I don’t read a lot of comedy, but I do read a lot of romantic comedies. I think it’s just the way it’s worked out more than comedy being a “dying art” – I have reading colleagues who report they read nothing but comedy. However we all seem to have a similar problem: there’s not much that’s funny about. Sure, some people might write funny situations, others write funny jokes and/or dialogue. Others have one particular character that’s really funny. Occasionally I even laugh when I’m reading and I always thank the writer for that in my reports, since it’s a rare occurrence.
But rarely do I read a script where it is simply FUNNY in the same way I might read a thriller that is simply THRILLING or a horror that is simply HORRIFYING. Comedy is such a hard genre to pull off, it seems easier for writers to go off at tangents – sad ones usually, inspired no doubt by Four weddings, though sometimes comedies get exceptionally gross and/or offensive. Other times they seem to forget what they’re about and change story or even characters completely. It’s like Comedy is the top of the genre mountain and lots of scribes fall short of that final peak. I know I do.

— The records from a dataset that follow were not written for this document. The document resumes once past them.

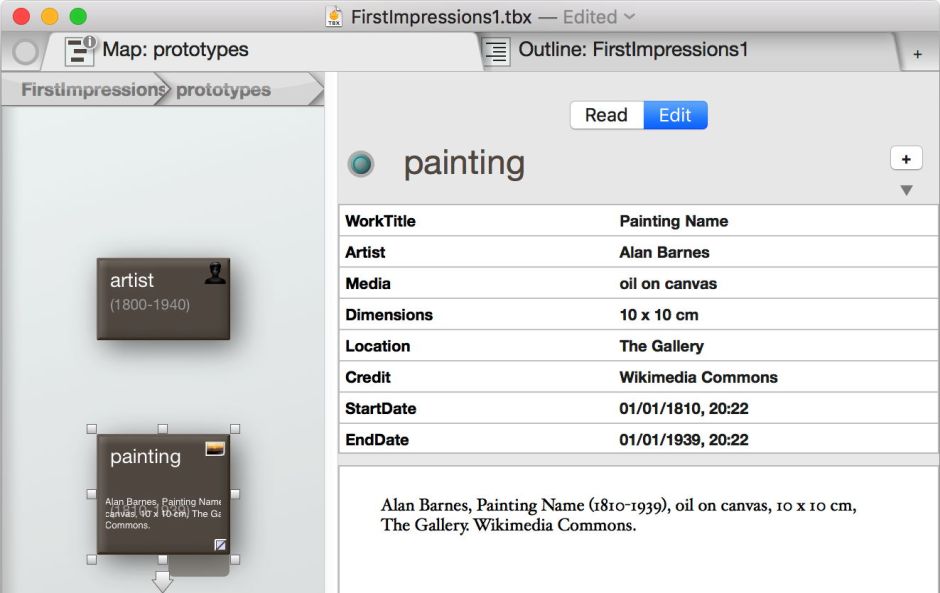Click the picture badge on painting note

coord(215,449)
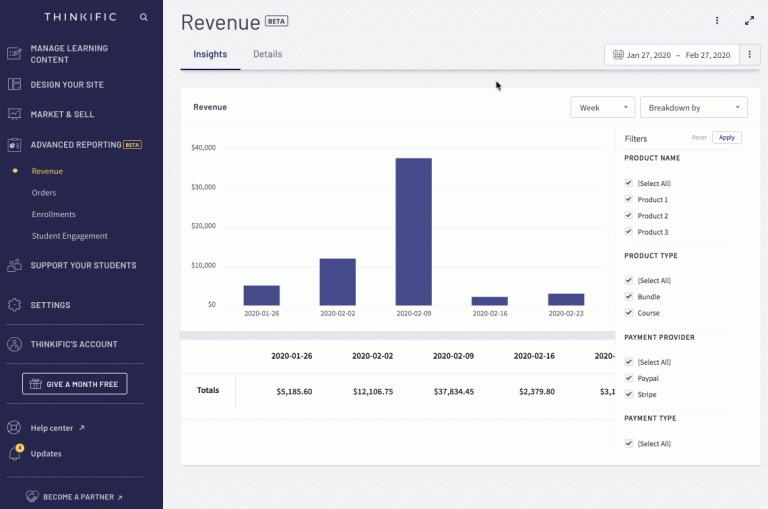Expand the report to fullscreen
768x509 pixels.
749,20
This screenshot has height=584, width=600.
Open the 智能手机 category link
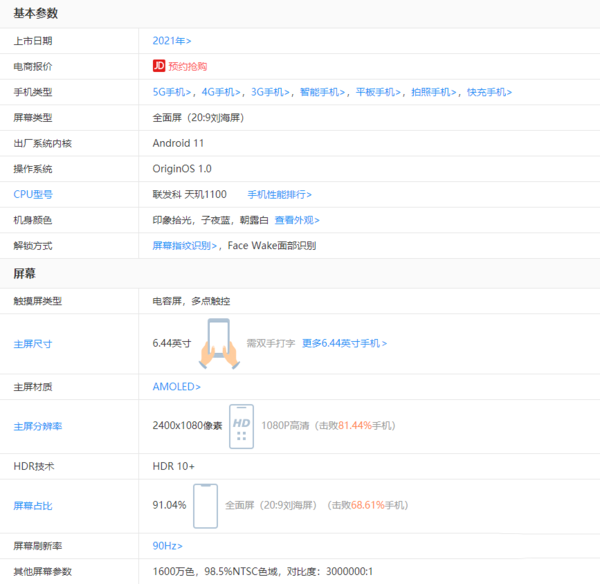(320, 92)
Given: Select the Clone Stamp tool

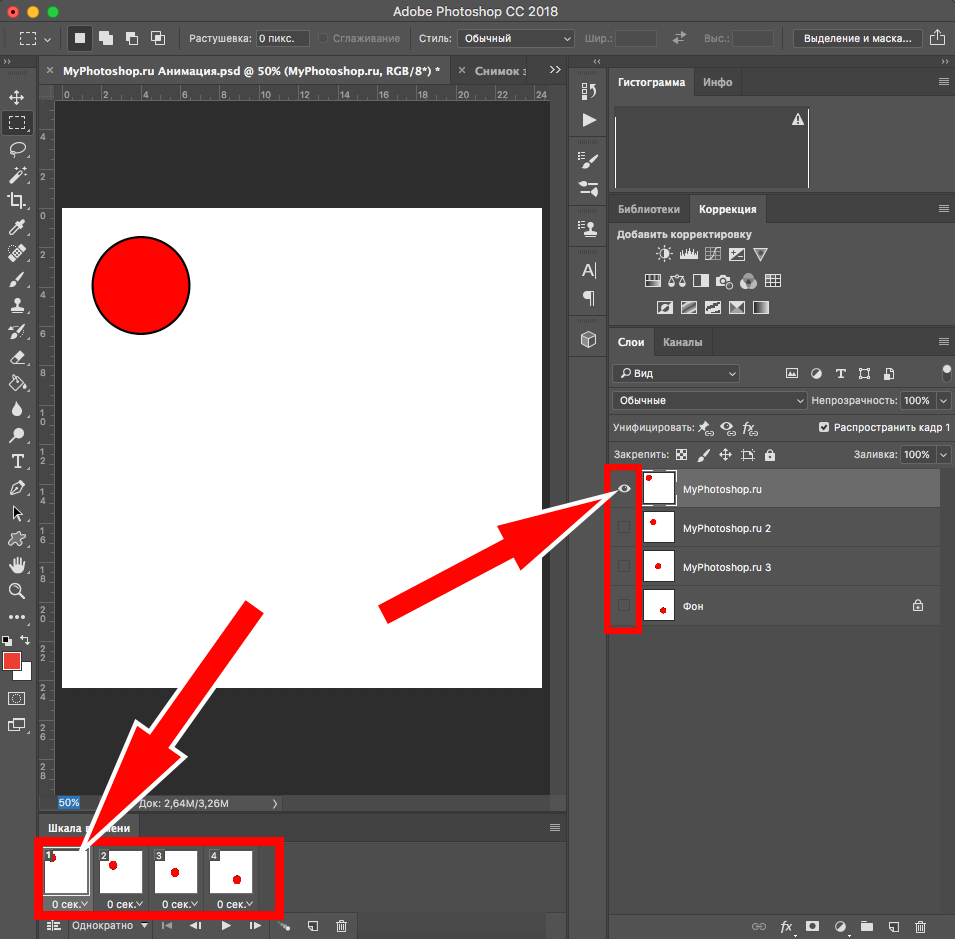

Of course it helps to define what a team actually is. I think of a team as people who have been brought together by an outsider – in other words, writers are hired and put in a room together by a producer and write the producer’s concept. I do not count the two/three people who have come up with their own idea on spec, worked on it together, then sold it to a network and had it developed further for example. That’s just gthe same as being a specmonkey like the rest of us, except there’s two of you.
No, for me team writing is almost a contrivance: a job like any other, bringing people together who may or may not have met before and telling them to write something in particular which is not their own idea. I’m not arguing that team writing is a *bad* idea by the way (some of my fave shows are team-written), but since I think of it as a contrivance, then I don’t think I can say comedy *has* to be funnier, even if two heads ARE better than one. Why? Well comedy for me is about heart: truth (and its many interpretations) is funny. Therefore, I don’t believe a person being TOLD to write comedy can be as funny as the person who NEEDS to write comedy as their “default” setting, who will write it regardless of whether anyone will make it.
However, the flipside of this argument is the notion that if you don’t care about the characters so much because they are not your babies, then you are more likely to put them through hell – which can be the essence of good comedy. Often my Bangwriters love their characters too much to object them to the really funny (horrible) stuff or cut them when they need cutting. Sometimes too they will want to keep flawed scenes simply because of one funny line. In short, they let their heart rule their head, when the opposite would presumably be the case in the team: if it’s just a job, then stuff can get chucked out and rewritten at will, there should be no agonising.
What do you think?
While you decide, here’s some clips from two of my fave UK comedy shows, one team-written, the other not. Can you tell? Which is best? Is this another “commerce vs. creativity” argument? Whatever you think, let us know.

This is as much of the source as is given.